Monthly Archives: January 2016

Mating in Captivity Isn’t Just About Sex

Therapist Esther Perel offers insights into some of our funny and often unworkable coping mechanisms for sex.

Perel has spent twenty years as a couples therapist; Mating in Captivity (subtitled Unlocking Erotic Intelligence) is the result. On its pages, Perel explores what interferes with intimacy and sexuality in a long term relationship and what it takes to keep one alive and healthy.

That alone would make this book worth reading for many people who love their significant others, love their relationships but miss the passion of the early days.

But this book offers so much more than insights into keeping a long term relationship healthy and exciting.  In the following excerpt, I found Perel as insightful in the area of parenting as any of the so-called parenting experts currently “selling” their ideas on rearing healthy and happy children.

Throughout our lives we grapple with this interplay between dependence and independence. How artfully we reconcile these needs as adults depends greatly on how our parents reacted to the stubborn duality (hold me-let me go) in our little selves. It is important to point out that our parents’ behavior, what they actually do, is only one part of the situation. Another part is our interpretation of their actions.

 Each child brings an individual resilience to the lottery of life. What might feel good to one will feel overwhelming to another.
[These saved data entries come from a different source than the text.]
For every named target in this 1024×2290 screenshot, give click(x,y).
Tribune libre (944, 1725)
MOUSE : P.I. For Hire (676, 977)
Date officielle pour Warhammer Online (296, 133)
Some of us may wish our parents had been more involved, while others may cringe at memories of their parents’ scrutiny and intrusion.

 Every family has its preferred responses to dependency and autonomy – what’s rewarded and what’s thwarted.  In the give and take with our parents, we determine how much freedom we can safely experience and how much our connections will require the subjugation of our needs.

 In the end, we fashion a system of beliefs, fears and expectations, some conscious and many unconscious, about how relationships work.

Perhaps what Perel writes about  the “…interplay of dependence and independence” rang true for me because my ex son-in-law just ran head on into my beautiful and only granddaughter, she of the artistic, capricious and oh so creative spirit.

Exercising his usual style of parenting — a combination of bluster, volume and physical size (which he used on his sons, as well), he tried to force her to do what he wanted her to do.  The result was not to his liking and it certainly was not to hers.  Trying to bully a 16 year old girl (who is going on 30), resulted in an explosion that tore their relationship and his “second family” in half.

If he had read Mating in Captivity, he would have read how eloquently Perel captures how different each child is and how very different his daughter, my granddaughter is. Perhaps every parent should remember what it was like to be moving from child to adult and how our parents helped or hurt us.  Perel’s point is that the way this pivotal part of each of our lives is handled affects all of us in our adult relationships.

If you’re a parent, this is a golden insight.

BTW – Perel has delivered a number of very interesting and insightful TED talks which I have thoroughly enjoyed.